Williams FW15C: Nobody’s done it better

The writing was on the wall during 1992 when Williams forged ahead with active technology. But its 1993 FW15C took things to a whole new level, arguably one the sport has never again reached. Adam Cooper talks to those who helped create it

Jonathan Bushell

Thirty years after Alain Prost won the 1993 Formula 1 world championship the Williams FW15C remains the most advanced F1 car ever to race, perhaps challenged only by the McLaren MP4/8 that was its main rival that season.

The title was Prost’s fourth, lifting him clear of arch-rival Ayrton Senna’s three and one behind Juan Manuel Fangio’s five. Such was his dominance, Prost secured the title early, in September, and in the wake of the sabbatical he’d been forced to take after leaving Ferrari under a cloud. Perhaps he had a point to prove in 1993.

As for Williams, the team was in the middle of its greatest, most dominant era. But the FW15C stands apart, even from Nigel Mansell’s FW14B, because it was the high point of the technological development that was carrying F1 into unchartered territory – exciting or detrimental to the sport, depending on your perspective. Viewed from today, Prost’s Williams – from his only year with the team – can be considered a key touchpoint for the soaring evolution that has led F1 to the high sophistication of today. Yes, its technology was largely banned at the end of its title-winning season, but its influence would prove lasting.

Williams FW15C Profile view

Consider that by the latter part of the 1993 season the Williams had active ride, power steering, traction control, launch control, ABS and power-assisted brakes, and an early form of push-to-pass that was something akin to modern DRS. And in the background the team was developing a constantly variable transmission.

Given that most of that technology had to be binned when the FIA banned driver aids for the following season no subsequent F1 car has matched what the 1993 models were able to do in terms of optimising performance. And it was all achieved with a small engineering team and the relatively simple computing technology that was available at the time.

“The car was very sophisticated in its concept and the systems that it used to make it work,” says Prost’s team-mate Damon Hill of FW15C. “But it was quite limited in terms of processing power and memory. By comparison, today’s cars are massively complicated and more sophisticated, but they’re restricted in so many different things that they can do. We definitely had a good selection of toys to play with.”
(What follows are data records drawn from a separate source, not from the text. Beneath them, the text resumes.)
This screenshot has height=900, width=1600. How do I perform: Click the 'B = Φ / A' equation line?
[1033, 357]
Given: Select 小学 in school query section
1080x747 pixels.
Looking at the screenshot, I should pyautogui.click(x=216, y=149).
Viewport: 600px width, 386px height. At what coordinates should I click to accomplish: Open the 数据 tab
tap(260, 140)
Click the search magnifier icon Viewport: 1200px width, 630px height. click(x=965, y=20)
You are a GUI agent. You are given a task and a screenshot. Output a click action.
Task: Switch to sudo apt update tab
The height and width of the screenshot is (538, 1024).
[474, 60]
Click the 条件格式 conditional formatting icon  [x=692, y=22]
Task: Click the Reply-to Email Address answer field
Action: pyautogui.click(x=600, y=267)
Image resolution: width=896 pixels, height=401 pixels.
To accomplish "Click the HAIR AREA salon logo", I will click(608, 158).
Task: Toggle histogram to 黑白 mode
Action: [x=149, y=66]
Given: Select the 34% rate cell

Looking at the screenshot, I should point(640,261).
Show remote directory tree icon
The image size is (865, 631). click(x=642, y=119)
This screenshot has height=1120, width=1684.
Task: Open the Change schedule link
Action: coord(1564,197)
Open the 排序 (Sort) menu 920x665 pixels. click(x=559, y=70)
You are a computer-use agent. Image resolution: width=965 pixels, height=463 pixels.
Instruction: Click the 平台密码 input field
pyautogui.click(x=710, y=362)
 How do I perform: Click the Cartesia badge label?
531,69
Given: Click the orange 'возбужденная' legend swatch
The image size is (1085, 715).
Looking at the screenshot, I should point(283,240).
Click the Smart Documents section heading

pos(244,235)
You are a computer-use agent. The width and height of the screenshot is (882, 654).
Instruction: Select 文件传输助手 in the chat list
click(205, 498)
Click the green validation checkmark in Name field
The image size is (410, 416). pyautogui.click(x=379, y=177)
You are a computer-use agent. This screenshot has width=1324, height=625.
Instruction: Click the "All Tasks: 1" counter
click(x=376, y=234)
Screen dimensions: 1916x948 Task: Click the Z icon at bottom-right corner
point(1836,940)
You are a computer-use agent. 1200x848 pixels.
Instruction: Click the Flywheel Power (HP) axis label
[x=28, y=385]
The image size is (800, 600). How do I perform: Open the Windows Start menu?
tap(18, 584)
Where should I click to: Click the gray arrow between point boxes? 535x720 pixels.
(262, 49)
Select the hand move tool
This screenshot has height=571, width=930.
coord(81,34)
1994, Alain Prost with Damon Hill and Senna

In 1994, Alain Prost would secure seven wins and the title, with Damon Hill taking three. Williams would canter to the constructors’ crown.

DPPI

“If you ignore the power unit side of things, then you can easily argue that it was the most technologically advanced F1 car there’s been,” says then Williams chief designer Adrian Newey. “It was effectively the last of an era, and that always makes a car special. To win with that car was fantastic. I look back on that year with fond memories. And working with Alain for that one season, and then seeing Damon’s progress through the year, was a highlight.”

The 1993 season was one of change for Williams. Prost’s arrival had triggered Nigel Mansell’s messy departure for the US, and with veteran Riccardo Patrese committed to a move to Benetton Frank Williams had to look elsewhere. He eventually opted to promote erstwhile test driver Hill, who had run a part-season for Brabham in 1992.

FW15C was a step on from the car with which Mansell had dominated the 1992 championship. It was regarded internally as the definitive ‘active’ car, because its predecessor had been originally designed for standard suspension, which inevitably created some compromises.

Williams FW15c Rear

The FW15C pioneered so much new tech, including ways to stall the floor and create a push-to-pass system.

Jonathan Bushell

“FW15 was conceived through 1991 as being a proper installation of active suspension with the aerodynamics more tailored around active,” recalls Newey. “Obviously 14B was an existing car that we then put active onto. And in that there were some compromises on the installation of the suspension. And effectively the aerodynamics didn’t maximise the advantage of the much finer ride height platform window that it offered.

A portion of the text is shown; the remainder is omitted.